L’armée s’empare du pouvoir, arrête des opposants et des étrangers par milliers, les parque dans des camps. Des soldats patrouillent, contrôlent, dressent des listes noires. Cela se passe en France, dans un avenir très proche et dans les pages d’Il faut y aller, maintenant, la nouvelle dystopie d’Emmanuelle Heidsieck. Sont parus depuis dix ans des romans où la France basculait soit dans une forme d’islamisation (Soumission, de Michel Houellebecq), soit dans le chaos d’une guerre civile (Les Événements, de Jean Rolin), mais ici c’est l’ordre martial qui prime et Emmanuelle Heidsieck a l’art de faire peur. Peut-être l’étincelle qui a déclenché son écriture a-t-elle été une tribune publiée dans Valeurs actuelles le 21 avril 2021, le jour du soixantième anniversaire du « putsch des généraux » à Alger. Dans ce texte, cosigné par une centaine de hauts gradés et un millier d’autres militaires, une vingtaine d’anciens généraux de l’armée française, dont certains proches de l’extrême droite, déploraient un délitement de la société française et avertissaient que « si rien n’est entrepris, le laxisme continuera à se répandre inexorablement dans la société, provoquant au final une explosion et l’intervention de nos camarades d’active dans une mission périlleuse de protection de nos valeurs civilisationnelles et de sauvegarde de nos compatriotes sur le territoire national ». Dans Il faut y aller, maintenant, « l’intervention de nos camarades d’active » pour protéger les « valeurs civilisationnelles » a bel et bien eu lieu et le putsch provoque un exode massif vers l’étranger.
Bref et incisif, ce roman s’inscrit dans une tradition déjà ancienne : en 1908, dans Le Talon de fer, qui passe pour être la première dystopie de la littérature, Jack London plongeait les États-Unis dans une tyrannie capitaliste.

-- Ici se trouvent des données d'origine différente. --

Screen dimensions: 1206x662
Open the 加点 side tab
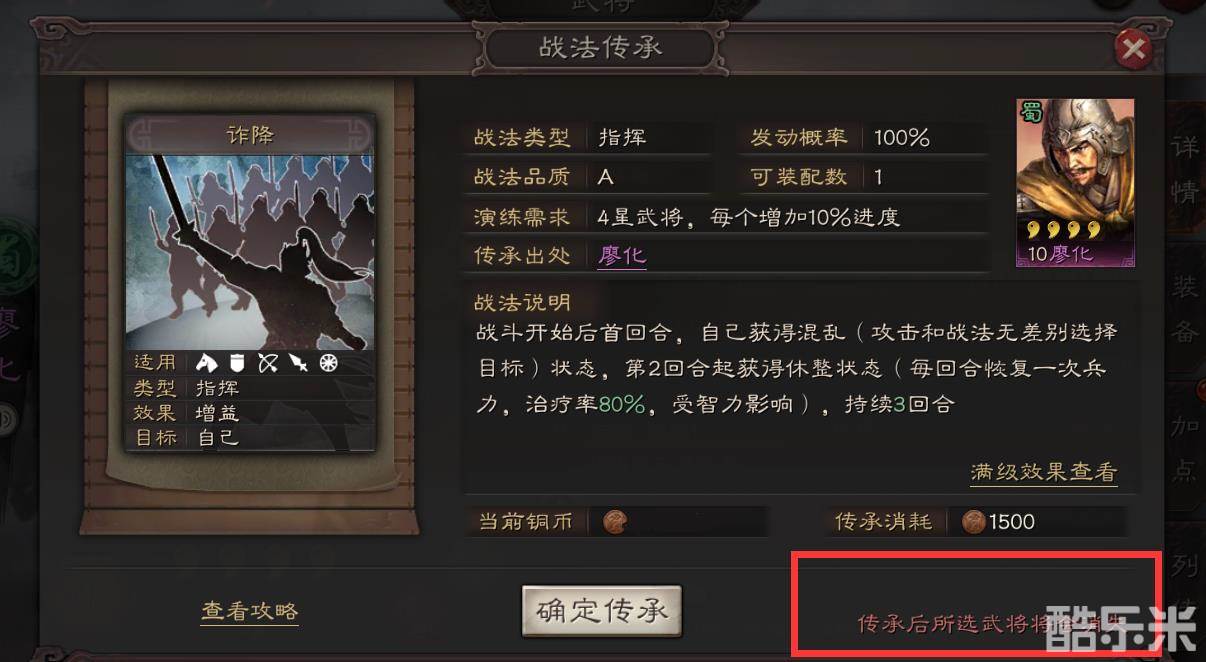coord(1185,444)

Récemment, l’Allemande Juli Zeh imaginait dans Cœurs vides une Allemagne post-Merkel livrée, à la suite d’élections, à un pouvoir populiste au sein d’une Union Européenne en déliquescence. Chaque époque projette ses hantises dans la littérature… Avec Il faut y aller, maintenant, l’extrême droite n’est pas passée par la case élections. Un putsch a suffi. Un bon vieux putsch à la chilienne, comme si Pinochet, qui avait de lointaines ascendances bretonnes, emménageait de but en blanc à l’Élysée.
Les meilleures dystopies ne parlent pas de l’avenir mais de notre époque.

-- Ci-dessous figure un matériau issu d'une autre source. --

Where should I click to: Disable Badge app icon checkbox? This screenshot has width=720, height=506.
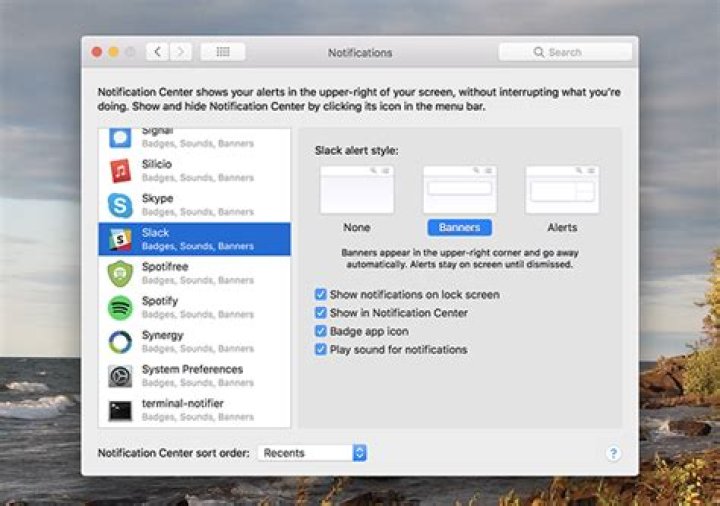pos(321,331)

Les meilleures dystopies ne parlent pas de l’avenir mais de notre époque. Par des moyens détournés, bien entendu. Emmanuelle Heidsieck nous raconte à sa façon le présent, en inversant certains codes. Ce ne sont pas des gens de couleur, partis de pays pauvres, qui tentent d’atteindre l’Europe, mais des Français fortunés qui émigrent dans les pays du Sud. Comme cette grande bourgeoise aux idées à gauche, qui monologue et laisse vaguer ses pensées tout au long du roman. Elle s’adresse à sa bonne, originaire de Maurice – et s’apprête à partir en exil sur cette terre de l’océan Indien à bord d’un jet privé où les places sont chères, en abandonnant tout ce qui a fait sa vie à Paris. En exil, elle pourra de nouveau parler comme elle l’entend, car en France, le recours à certains mots est devenu dangereux. « On ne dit pas coup d’État militaire, cela peut coûter cher de dire coup d’État militaire, on peut être interpellé, arrêté, conduit dans des bureaux, interrogé, et après… On doit dire rétablissement de l’ordre, on doit dire nécessaire rétablissement de l’ordre », explique la narratrice. Il ne faut pas parler de camps d’internement mais de « zones d’attente » ou de « zones de transit ». On ne doit pas non plus employer le terme de « collabos » mais utiliser « auxiliaires » ou « volontaires ». Les dénonciateurs ne sont que des « observateurs ». Quant à « privatisation », on lui préférera « modernisation ». Les connotations négatives sont éliminées. La langue est épurée. Ces restrictions ou glissements de sens rappellent la Russie d’aujourd’hui, où, à propos de l’Ukraine, interdiction est faite de parler de guerre ou d’invasion. Comme si les militaires avaient, façon 1984, un « ministère de la Vérité » expert en inversion du sens, chargé d’asservir les mots.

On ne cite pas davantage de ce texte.